→ Brief: Give again exactly the lines that run from the start of the records to the line holding "XL Tumble Stones - Carnelian (455, 1056)", both ends counted. Do not include the pictures.

### Data for the task

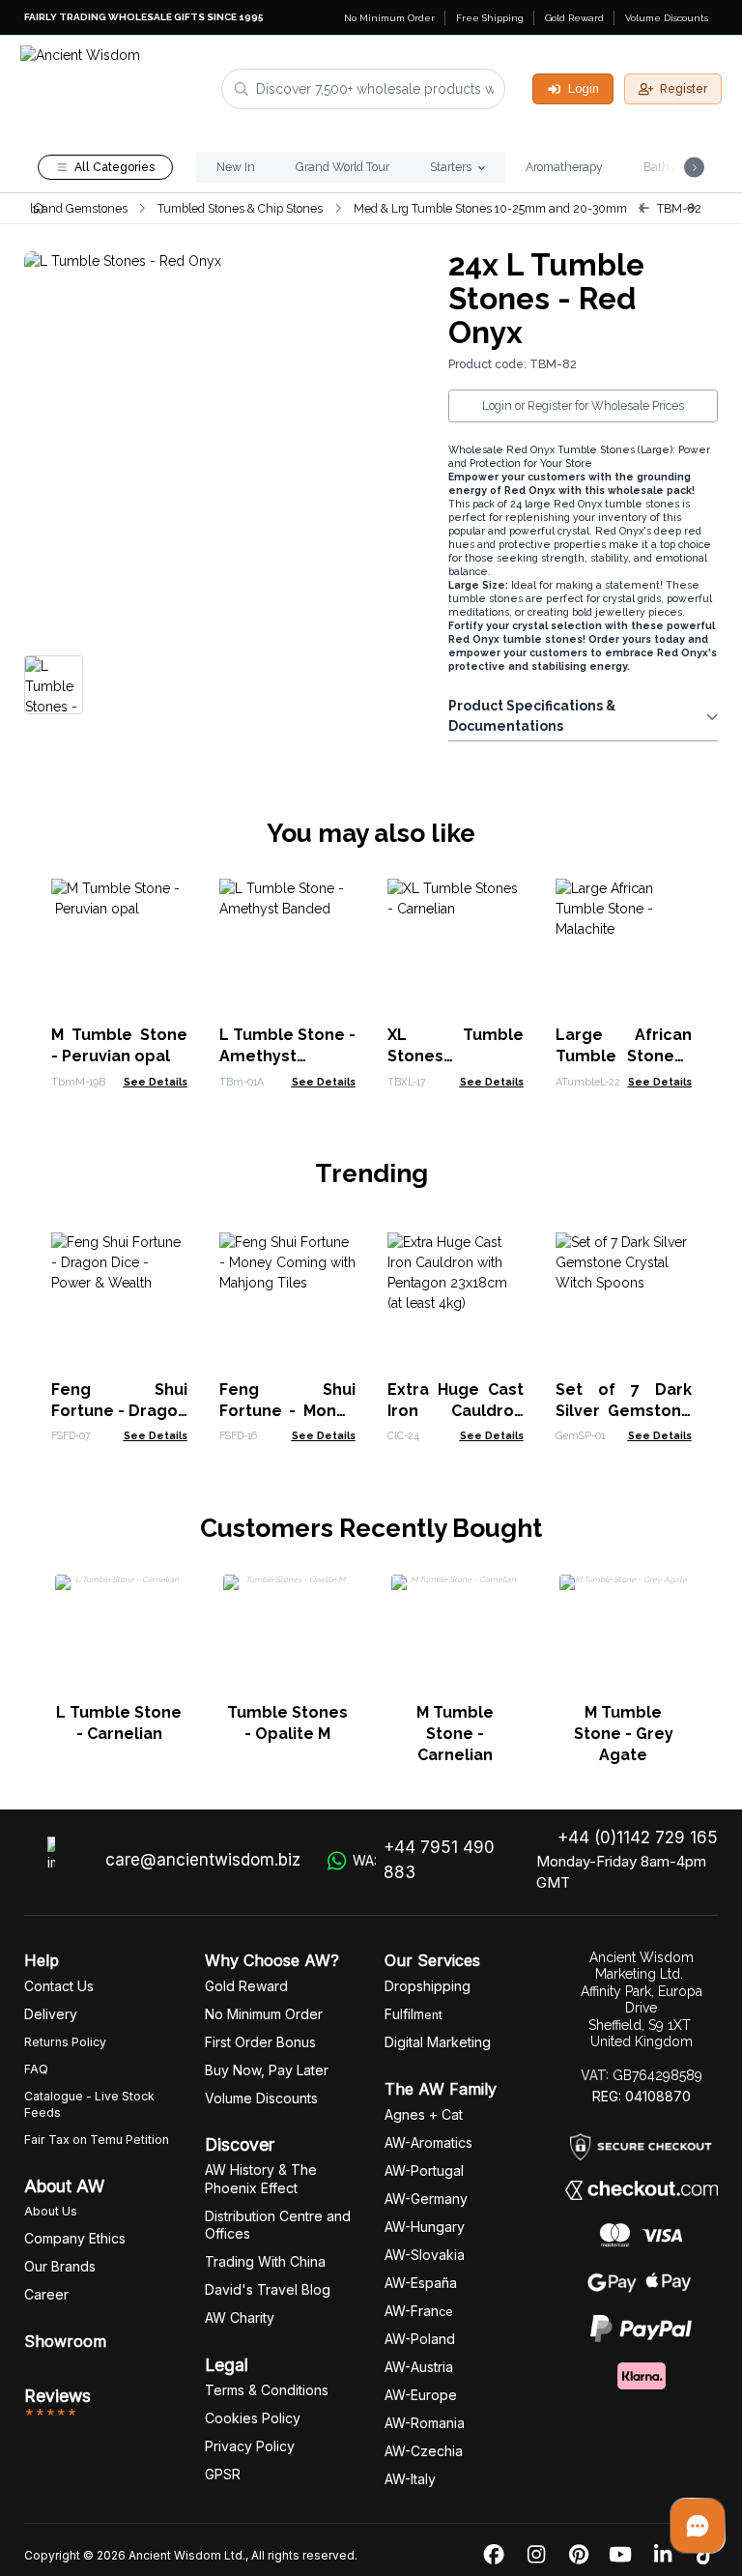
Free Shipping (490, 18)
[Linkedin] (662, 2555)
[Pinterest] (578, 2555)
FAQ (36, 2069)
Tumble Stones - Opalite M (287, 1723)
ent (413, 2015)
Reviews (57, 2396)
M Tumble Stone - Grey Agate (623, 1733)
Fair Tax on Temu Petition (96, 2139)
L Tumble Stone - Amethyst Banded (287, 1056)
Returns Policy (65, 2042)
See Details (155, 1081)
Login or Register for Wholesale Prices (583, 405)
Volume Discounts (666, 18)
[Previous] (643, 208)
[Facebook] (493, 2555)
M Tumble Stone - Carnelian (455, 1733)
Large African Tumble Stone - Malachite (624, 1056)
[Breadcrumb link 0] (38, 208)
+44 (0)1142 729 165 (637, 1837)
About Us (50, 2211)
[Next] (691, 208)
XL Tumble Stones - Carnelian (455, 1056)
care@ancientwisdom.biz (202, 1859)
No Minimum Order (389, 18)
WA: (424, 1860)
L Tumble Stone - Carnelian (119, 1723)
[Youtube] (620, 2555)
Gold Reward (574, 18)
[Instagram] (536, 2555)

######

→ Solution:
Free Shipping (490, 18)
[Linkedin] (662, 2555)
[Pinterest] (578, 2555)
FAQ (36, 2069)
Tumble Stones - Opalite M (287, 1723)
ent (413, 2015)
Reviews (57, 2396)
M Tumble Stone - Grey Agate (623, 1733)
Fair Tax on Temu Petition (96, 2139)
L Tumble Stone - Amethyst Banded (287, 1056)
Returns Policy (65, 2042)
See Details (155, 1081)
Login or Register for Wholesale Prices (583, 405)
Volume Discounts (666, 18)
[Previous] (643, 208)
[Facebook] (493, 2555)
M Tumble Stone - Carnelian (455, 1733)
Large African Tumble Stone - Malachite (624, 1056)
[Breadcrumb link 0] (38, 208)
+44 (0)1142 729 165 (637, 1837)
About Us (50, 2211)
[Next] (691, 208)
XL Tumble Stones - Carnelian (455, 1056)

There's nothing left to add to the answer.